Parlando con il nan-ban, il capovillaggio, Massimo e Serena hanno quindi appreso che gli artigiani producevano con la tecnica a staffa soprattutto cucchiai e semplici utensili domestici, che poi vendevano ai mercatini insieme al riso e al bestiame. «A quel punto, una volta in Italia, abbiamo deciso di raccogliere fondi per contribuire all’acquisto di filtri in ceramica per la potabilizzazione dell’acqua in un villaggio e in una scuola e, successivamente, ci siamo confrontati con gli artigiani locali sulla possibilità di creare gioielli, non solo semplici bracciali, che noi avremmo acquistato al giusto prezzo e poi rivenduto, donando, inoltre, il 10% in beneficenza. Ottenuto il loro sì, io, mia moglie e Riccardo abbiamo messo sul tavolo 10 mila euro e siamo partiti con il nostro business solidale che oggi, grazie soprattutto ad una efficace promozione sui social networks, ha raggiunto anche la Spagna, l’Inghilterra e la Germania».

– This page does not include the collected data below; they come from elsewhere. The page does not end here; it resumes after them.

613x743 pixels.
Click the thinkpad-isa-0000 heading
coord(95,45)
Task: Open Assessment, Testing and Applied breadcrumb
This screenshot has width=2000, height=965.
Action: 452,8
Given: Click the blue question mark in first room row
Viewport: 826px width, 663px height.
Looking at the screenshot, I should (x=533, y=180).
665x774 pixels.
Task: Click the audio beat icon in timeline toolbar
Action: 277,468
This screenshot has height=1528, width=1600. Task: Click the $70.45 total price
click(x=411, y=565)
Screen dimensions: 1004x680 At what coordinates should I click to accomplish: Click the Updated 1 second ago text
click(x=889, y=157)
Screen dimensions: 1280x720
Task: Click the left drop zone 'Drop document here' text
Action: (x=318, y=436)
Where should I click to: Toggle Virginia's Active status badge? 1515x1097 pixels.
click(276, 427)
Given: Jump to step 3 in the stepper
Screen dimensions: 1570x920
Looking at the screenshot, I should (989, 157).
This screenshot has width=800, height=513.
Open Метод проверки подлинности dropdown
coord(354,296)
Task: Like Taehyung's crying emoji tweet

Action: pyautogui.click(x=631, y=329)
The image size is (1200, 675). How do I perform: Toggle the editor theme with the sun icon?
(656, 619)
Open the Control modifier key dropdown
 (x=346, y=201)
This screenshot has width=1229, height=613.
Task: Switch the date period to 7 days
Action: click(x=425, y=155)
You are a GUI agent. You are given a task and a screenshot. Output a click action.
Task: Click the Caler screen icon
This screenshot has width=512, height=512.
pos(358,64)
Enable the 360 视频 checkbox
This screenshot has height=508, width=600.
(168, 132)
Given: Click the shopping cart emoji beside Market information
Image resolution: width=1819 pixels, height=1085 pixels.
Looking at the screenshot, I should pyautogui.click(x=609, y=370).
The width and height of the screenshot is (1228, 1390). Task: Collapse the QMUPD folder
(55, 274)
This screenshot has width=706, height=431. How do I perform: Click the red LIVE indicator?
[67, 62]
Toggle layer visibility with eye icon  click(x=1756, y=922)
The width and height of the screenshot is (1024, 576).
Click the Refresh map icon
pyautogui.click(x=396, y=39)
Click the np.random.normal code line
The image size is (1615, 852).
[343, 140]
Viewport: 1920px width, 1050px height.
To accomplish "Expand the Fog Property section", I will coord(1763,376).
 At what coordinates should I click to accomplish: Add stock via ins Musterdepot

Con il tempo, ai gioielli in alluminio si è affiancata una linea di monili artigianali in ottone creati in Cambogia con le bombe, i proiettili e le mine sepolte durante la terza guerra d’Indocina, e si sono aggiunte borse in foglia di tek thailandesi o in plastica riciclata. «Da qualche anno collaboriamo con Emergency, Arci, Open Arms Italia, Baobab Experience mentre a breve daremo il via ad una partnership con Give me a hand, un’altra onlus italiana che progetta e costruisce protesi con la stampante 3D per i bimbi del Vietnam. Ma non vogliamo fermarci qui e continuiamo, e continueremo, a cercare situazioni, popoli e luoghi dove portare il nostro aiuto».